Audited Financials. The SEC requires that at least the last two most recent fiscal years audited financials of the hedge fund be included in the mutual fund’s registration statements. In addition, the audited financials must be presented in mutual fund (S-X compliant) format.

The Mechanics. A conversion of a hedge fund into a liquid alternative mutual fund is technically done through a merger and reorganization. A new mutual fund that is substantially identical to the hedge fund is set up and registered. The hedge fund then contributes all of its portfolio securities to the mutual fund in exchange for shares of the mutual fund. The hedge fund then distributes the mutual fund shares to its shareholders on a pro rata basis. The end result is that the mutual fund holds the exact same portfolio as the hedge fund and the hedge fund shareholders own the same percentage of the mutual fund that they held in the hedge fund.

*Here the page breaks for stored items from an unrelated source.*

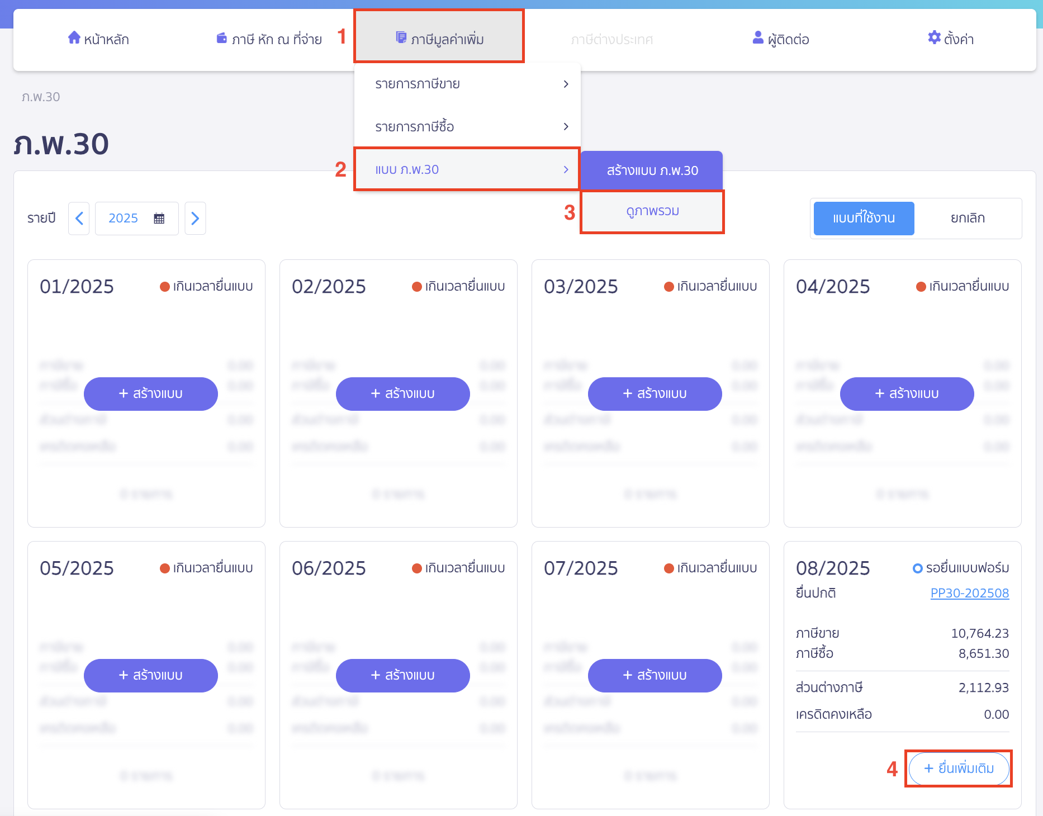The image size is (1043, 816).
Task: Create form for 01/2025 with สร้างแบบ
Action: [x=151, y=394]
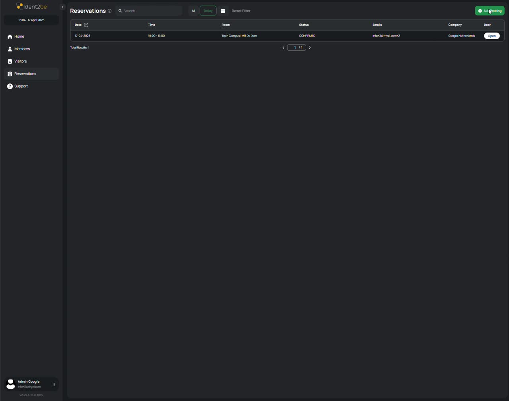Image resolution: width=509 pixels, height=401 pixels.
Task: Click the Admin Google avatar
Action: point(11,384)
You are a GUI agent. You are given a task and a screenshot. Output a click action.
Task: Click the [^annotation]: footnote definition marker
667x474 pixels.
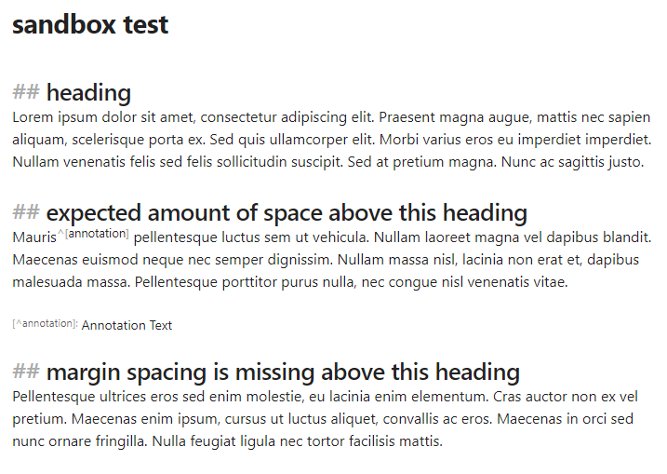pos(45,324)
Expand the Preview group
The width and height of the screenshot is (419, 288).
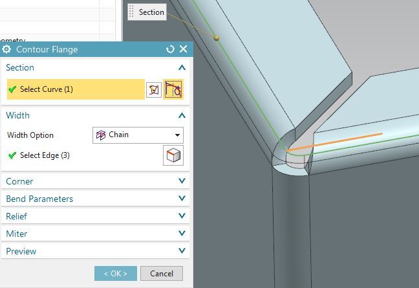(x=182, y=252)
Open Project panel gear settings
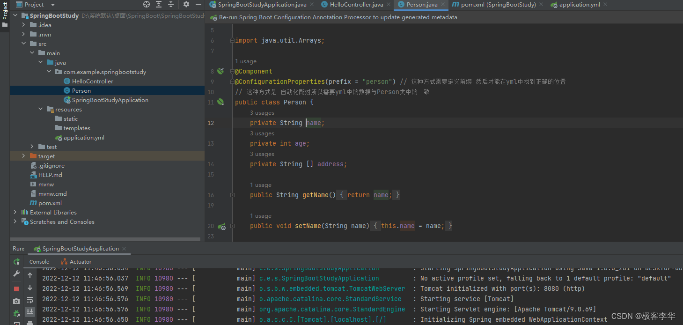 [186, 4]
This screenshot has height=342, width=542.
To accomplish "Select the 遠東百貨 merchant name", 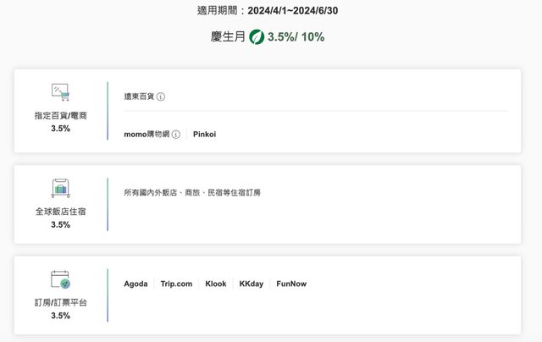I will [139, 97].
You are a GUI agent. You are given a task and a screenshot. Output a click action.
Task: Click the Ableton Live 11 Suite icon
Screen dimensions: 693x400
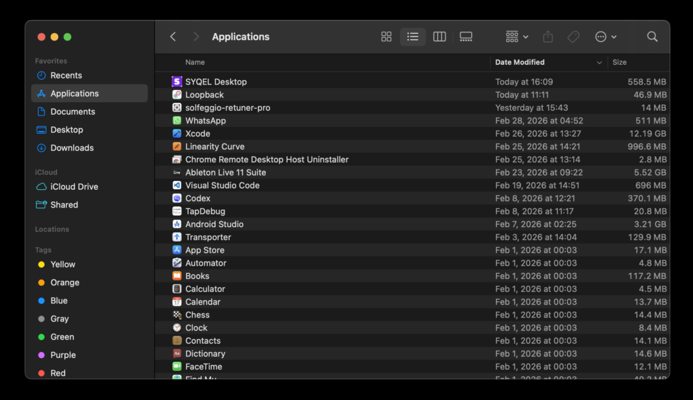click(x=177, y=172)
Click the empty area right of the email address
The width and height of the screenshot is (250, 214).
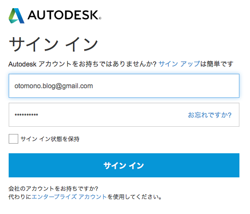[166, 86]
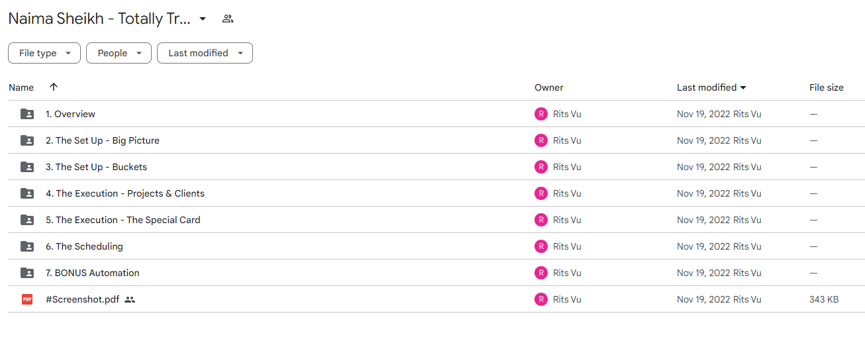This screenshot has width=865, height=341.
Task: Sort by the Name column header
Action: click(21, 87)
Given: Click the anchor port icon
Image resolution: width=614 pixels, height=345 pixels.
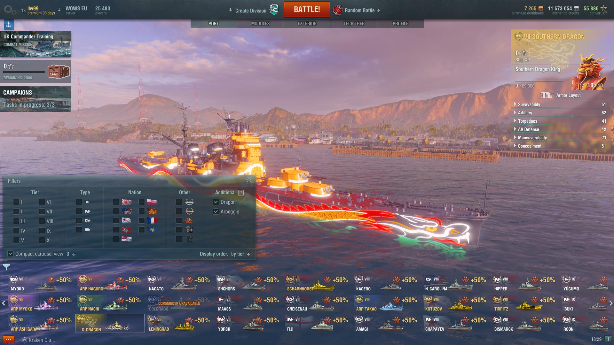Looking at the screenshot, I should click(9, 25).
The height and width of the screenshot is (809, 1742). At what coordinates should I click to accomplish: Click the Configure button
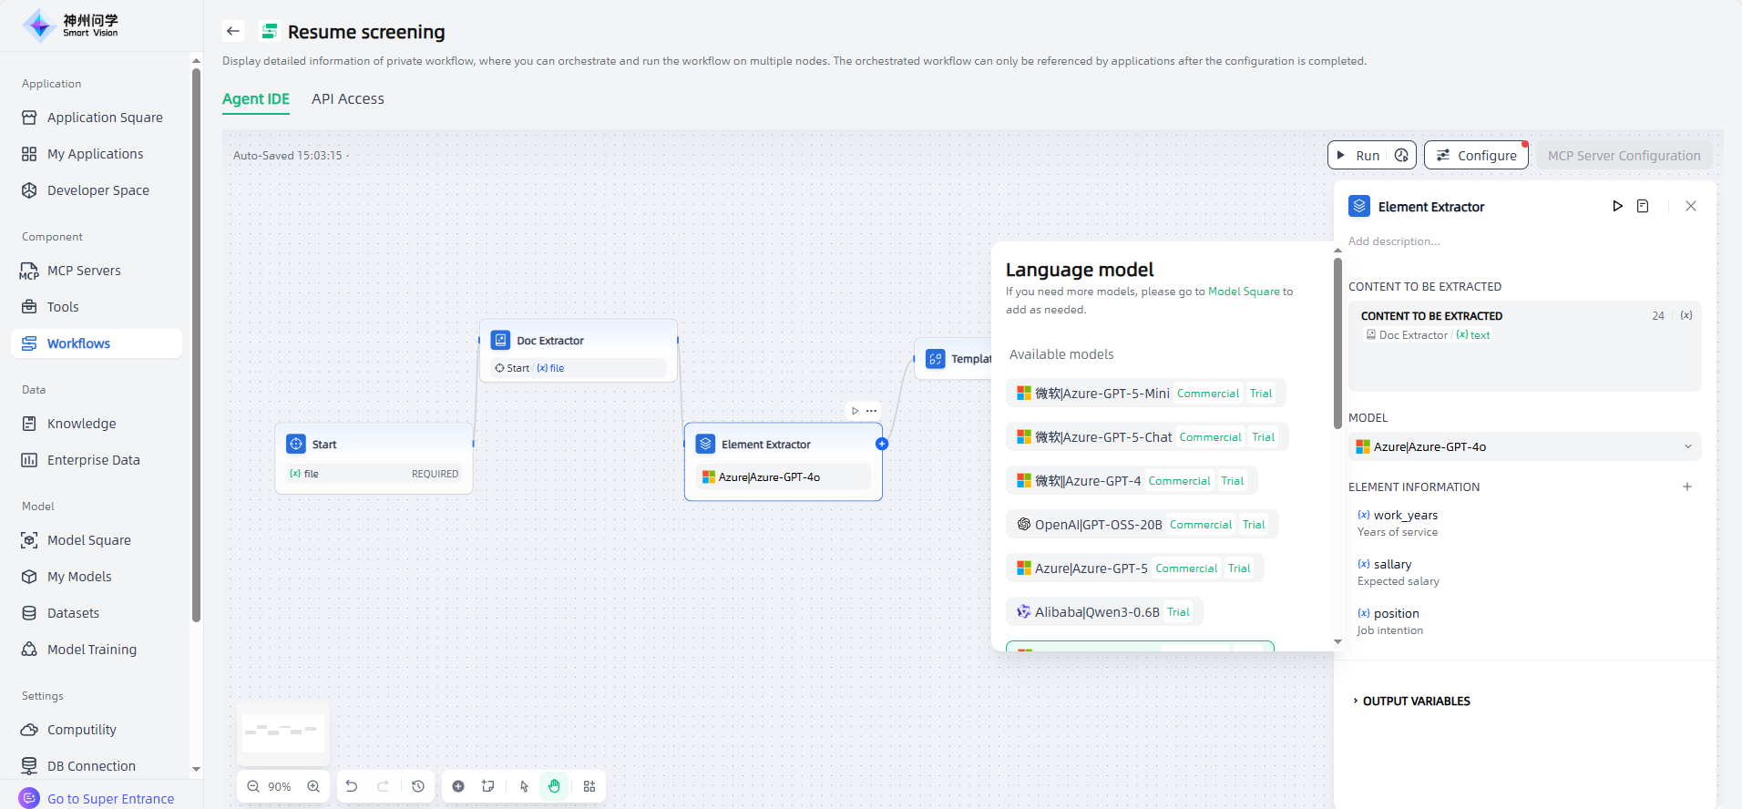[1476, 156]
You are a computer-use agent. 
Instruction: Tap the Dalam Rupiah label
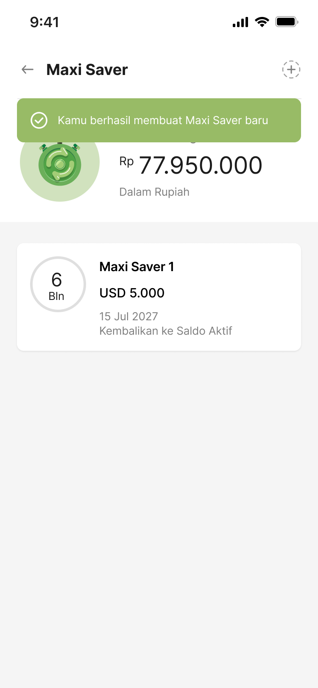coord(154,192)
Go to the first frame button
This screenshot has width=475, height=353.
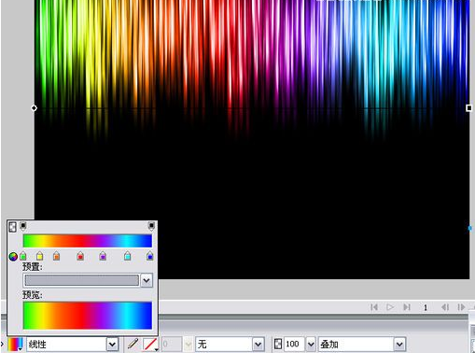pyautogui.click(x=374, y=307)
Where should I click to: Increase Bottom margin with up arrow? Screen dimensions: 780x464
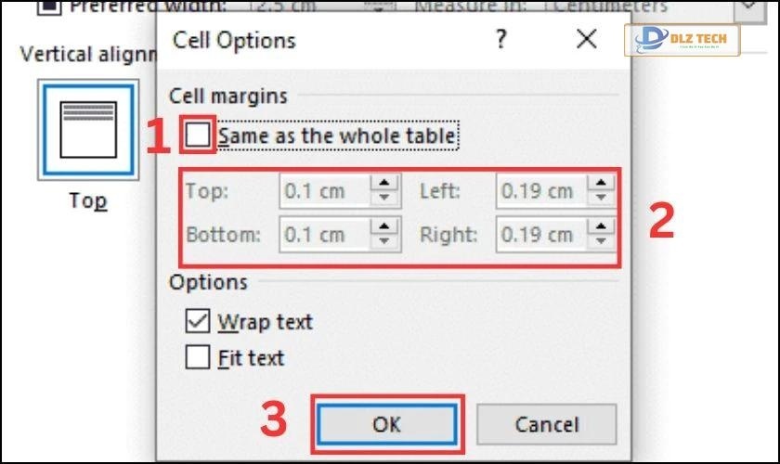pyautogui.click(x=384, y=227)

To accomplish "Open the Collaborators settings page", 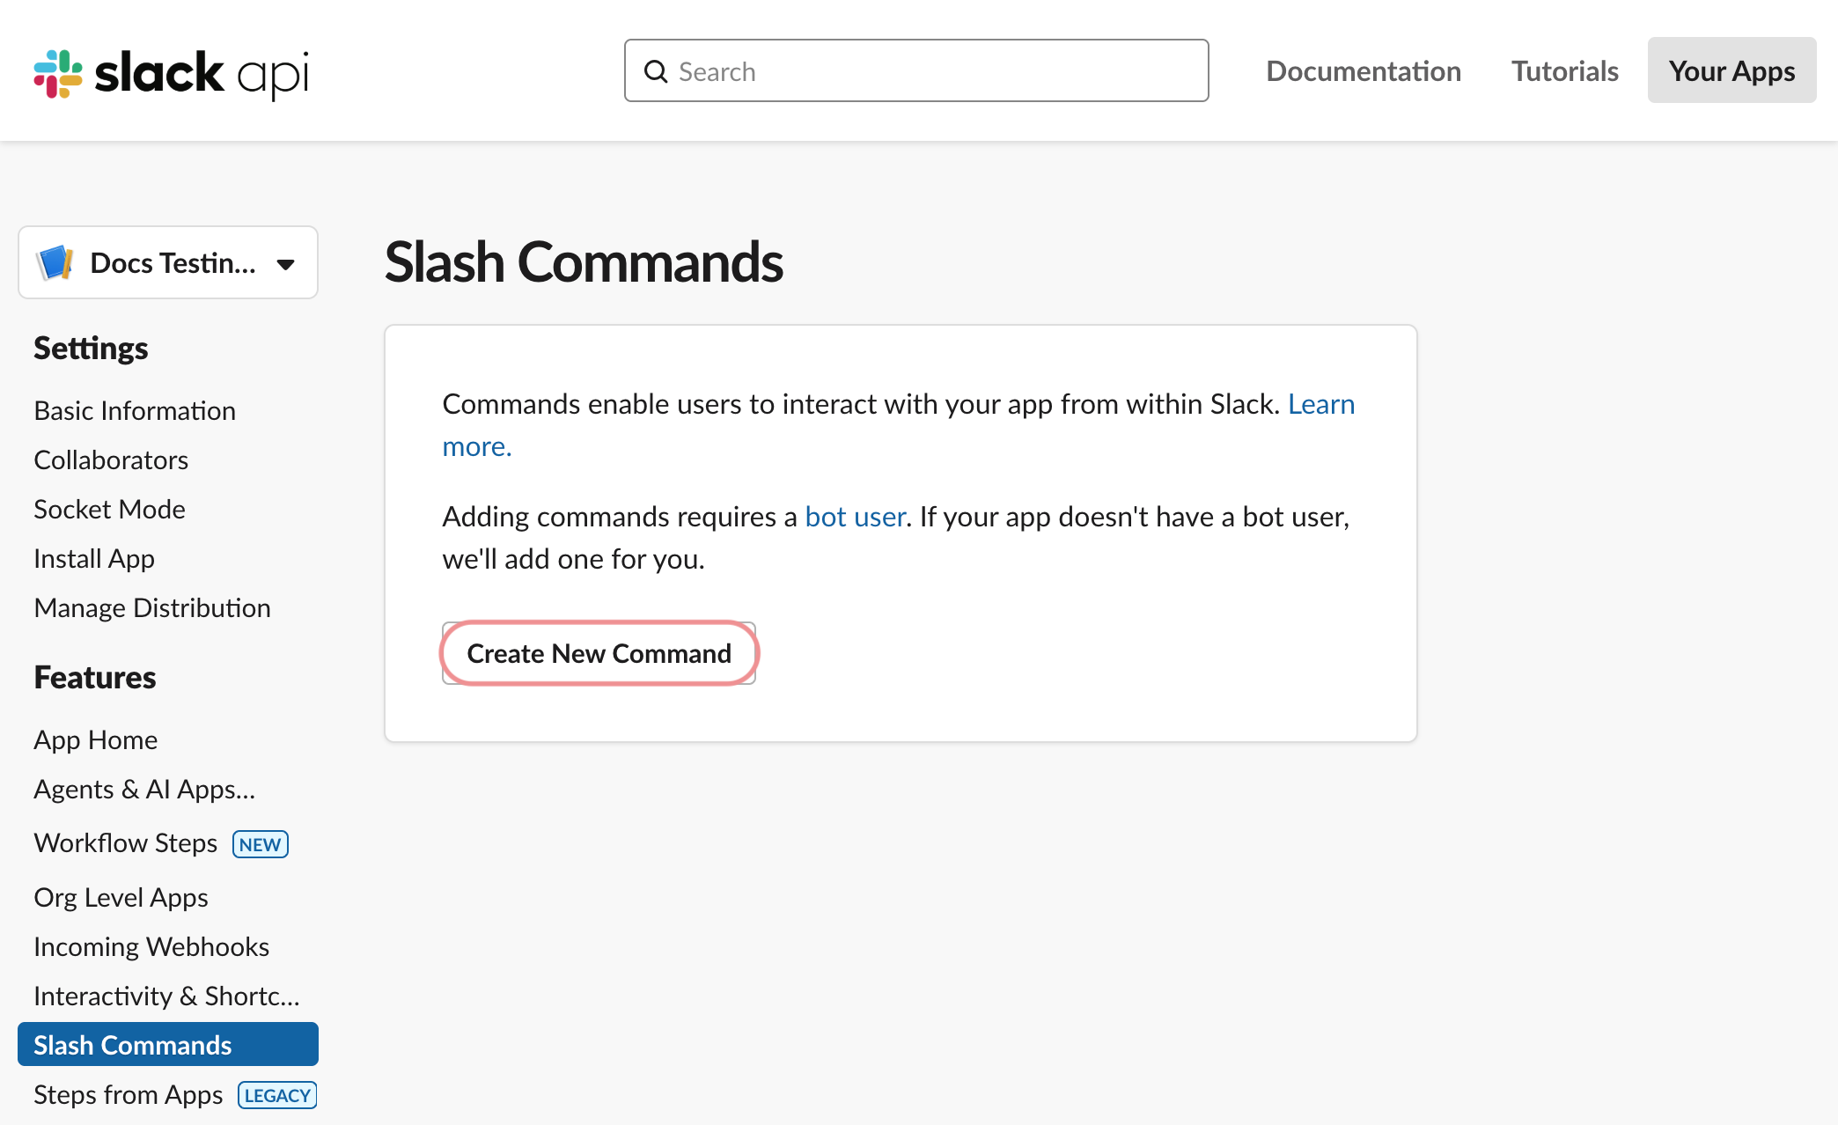I will click(x=111, y=459).
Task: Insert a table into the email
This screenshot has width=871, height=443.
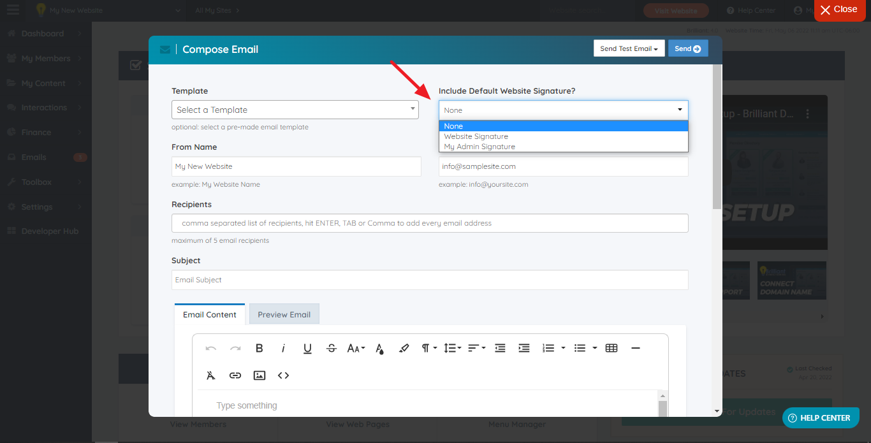Action: pos(611,348)
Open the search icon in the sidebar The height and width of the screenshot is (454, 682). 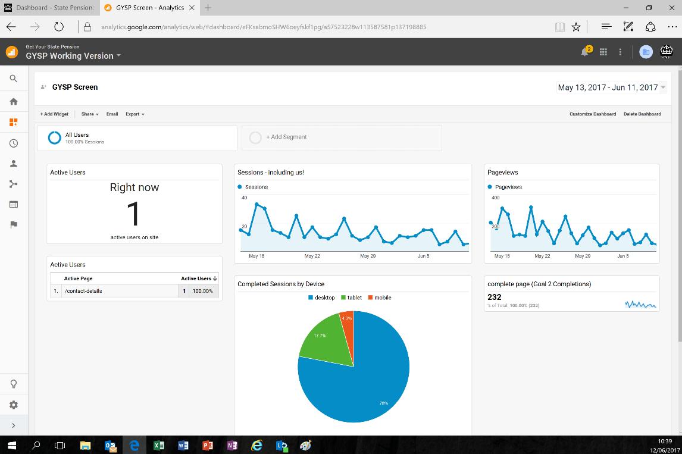click(x=13, y=78)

What are the benefits of investing in hedge fund conversions?

Accessibility and Lower Minimum Investment. While hedge funds typically have high minimum investment requirements and are limited to accredited investors, liquid alternative mutual funds are widely available and usually possess low minimum investment hurdles.

Daily Liquidity. Unlike hedge funds, which typically limit when and how much investors can redeem, liquid alternative mutual funds offer daily liquidity without limits.

More Regulatory Oversight. Compared to hedge fund investors, mutual fund investors benefit from the increased regulatory oversight requirements.

Lower Fees. A traditional hedge fund structure is “two and twenty”—2 percent management fee plus a 20 percent performance fee. Most hedge funds converted into mutual funds offer the same strategy with no performance fee and a management fee that is less than 2 percent.

More Transparency. Liquid alternative mutual funds list prices and investment returns daily and publish their full portfolio holdings quarterly. Hedge funds typically only provide monthly returns and generally don’t provide investors with full transparency into the portfolio holdings.

What are some downsides of the hedge fund conversion process?

Compatibility. Certain hedge fund strategies, such as those with illiquid investments or excess leverage, are not compatible with mutual fund regulations and can’t be converted.

Fee Pressure. Mutual funds, and investment products in general, are regularly subject to fee pressure. Even though the hedge fund managers have already eliminated the performance fee and may have even reduced the management fee during the conversion process, they will find industry pressure to continue to reduce fees. Investors reviewing the historical performance must remember that the investment returns are net of fees, including the impact of the performance fee on the hedge fund. In many cases, managers have earned their fees in hedge funds that are good candidates for conversion.

Managing Investor Expectations. Many converted hedge funds bring over a long and successful track record. Investors may tend to focus too much on strategy gains and not so much on strategy risk. In the current market environment where equities have rallied with limited volatility, a minor drawdown or returns that trail equities may frustrate investors. Managers must educate their investors on the risk and return profile of the strategy and remind investors that the current equity market environment is not representative of what we should expect in the long term.

Hedge fund conversions offer a potential solution to address the growing demand for proven alternative strategies in a mutual fund format. Unlike startup liquid alternative mutual funds, which may have unproven strategies or new managers, hedge fund conversions give investors a lot more information with which to make informed investment decisions. Investors can review the historical track record of the converted fund including how it performed in various market conditions. Like any investment vehicle, these converted funds come with both their risks and opportunities and need to be carefully evaluated by potential investors to determine how they fit in the investor’s portfolio.

Jerry Szilagyi is the CEO of Catalyst Funds.